• Books on European Innovation

    A day after my recent musings, the Wall Street Journal looked at three books on European growth…

    Cousins and Strangers is written by the last British governer to Hong Kong and a former EU commissioner. Most of the text seems to mirror the kind of Bush administration bashing that progressives in the US already do, so nothing new there. It could be interesting for Americans to better understand how Europeans view themselves in relation to the U.S.

    In The Next Superpower? Rockwell Schnabel argues that the EU is a serious global economic force, and Americans need to pay heed. No argument there. He worries about overregulation and Europeans’ inability to take risk in order to make progress.

    It’s Why Europe Will Run the 21st Century that looks like the really interesting read for its counter-intuitive stance. The author, Mark Leonard, points out that two billion people now live in Europe’s “zone of influence” and gradually adopt European ways of doing things. This includes the EU’s 80,000 pages of regulations which, while seeming to hobble flexibility on the surface, is also dramatically changing any country that must obey them upon entry to the EU. So whereas the U.S. uses force to achieve regime change in Afghanistan, Leonard argues that the new power will be softer, as with the EU’s peaceful transformation of “all of Polish society.


  • If an 8-year old can do it…

    Here’s a great story from David Hornik of how his 8-year old son started an Internet business.

    All the things we’ve struggled to make will be tools our kids use to build wonderful new things.


  • The Innovative Europe

    Continuing on the Europe theme, I see a lot of potential for innovation there if the EU, governments, and companies are willing to address the current challenges with a view of the current situation as helpful constraints rather than roadblocks.

    State-based benefits are a competitive advantage
    that should be leveraged more. The obvious example is the advantage German car makers have when employees receive public health insurance vs. American car makers allocating more and more money to rising health care costs. Modifying these benefits could encourage a “free agent nation” where talented individuals can freely move from contract to contract. Many people will feel a personal insecurity about this compared to a regular job, but the government can show the way by putting the right policies in place now. America, ironically, is behind on this issue by continuing to tie health, retirement, and other benefits to a particular job (usually at medium or large companies only).
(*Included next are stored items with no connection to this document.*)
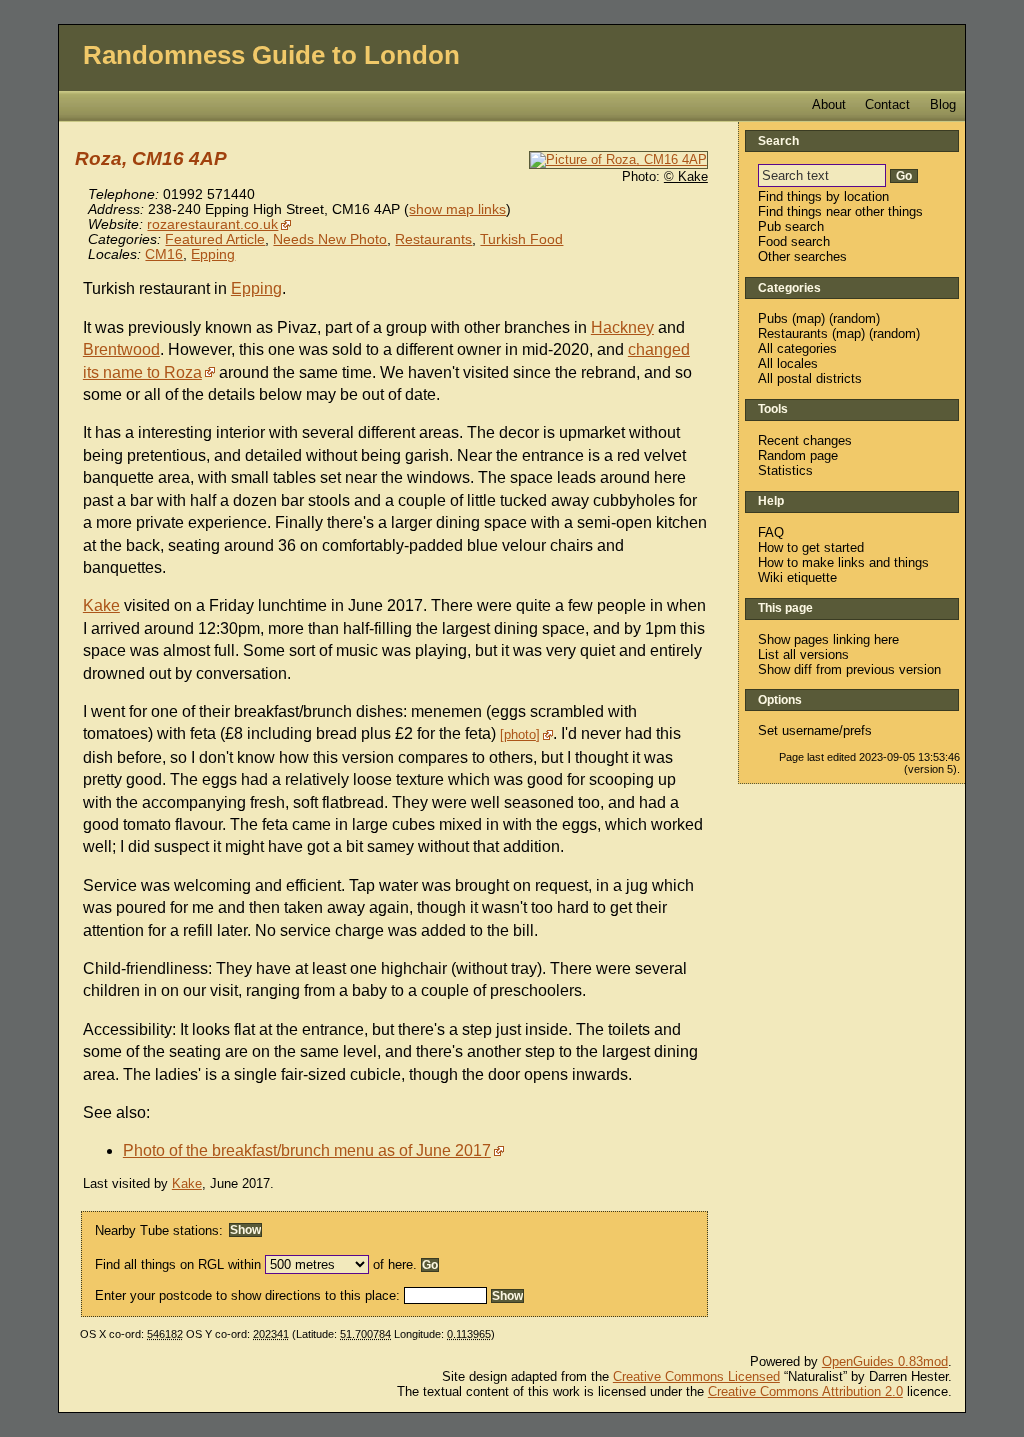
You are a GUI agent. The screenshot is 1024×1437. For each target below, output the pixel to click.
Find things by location (823, 196)
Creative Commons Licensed (696, 1376)
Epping (213, 254)
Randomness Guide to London (271, 55)
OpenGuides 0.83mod (885, 1361)
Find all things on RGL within (178, 1264)
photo (520, 734)
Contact (887, 104)
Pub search (791, 226)
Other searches (802, 256)
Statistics (785, 470)
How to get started (811, 547)
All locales (788, 363)
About (829, 104)
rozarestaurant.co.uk (212, 224)
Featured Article (215, 239)
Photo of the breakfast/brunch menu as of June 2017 (307, 1150)
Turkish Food (521, 239)
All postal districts (810, 378)
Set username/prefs (815, 730)
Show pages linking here (828, 639)
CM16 (164, 254)
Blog (943, 104)
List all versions (803, 654)
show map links (457, 209)
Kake (101, 605)
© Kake (686, 176)
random (854, 318)
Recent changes (805, 440)
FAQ (771, 532)
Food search (794, 241)
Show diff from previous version (849, 669)
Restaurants (433, 239)
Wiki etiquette (797, 577)
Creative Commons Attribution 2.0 (805, 1391)
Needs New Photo (330, 239)
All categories (797, 348)
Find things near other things (840, 211)
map (808, 318)
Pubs (773, 318)
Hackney (622, 327)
    Europe should embrace immigration
    for all the benefits of diversity that America enjoys. It’s not an easy road, but with the example of America’s civil rights movement and South Africa’s apartheid behind us, Europe is not blazing a new trail here. France’s elitism results in rioting, Germany’s prejudice results in conflict, and the Danish media is mistaking blasphemy with freedom of the press. The EU and member nations need to see integration as inevitable and be more sensitive, sophisticated, and progressive about sharing their cultures. Power needs to be shared and will be over time, the question is only whether it’s a difficult process or not.

    Preserving culture vs. benefiting from globalism is a false dichotomy, and the media’s representation of the issue as protestors against free-market purists isn’t helping any. Each region needs to think about preserving what’s important to them and preserve it, while doing what is necessary to remain economically viable. Tuscany is a great example of putting very strict architectural restrictions in place while encouraging tourism. They don’t profit from giant tourist attractions, but they have built one amazing brand that is proving resilient.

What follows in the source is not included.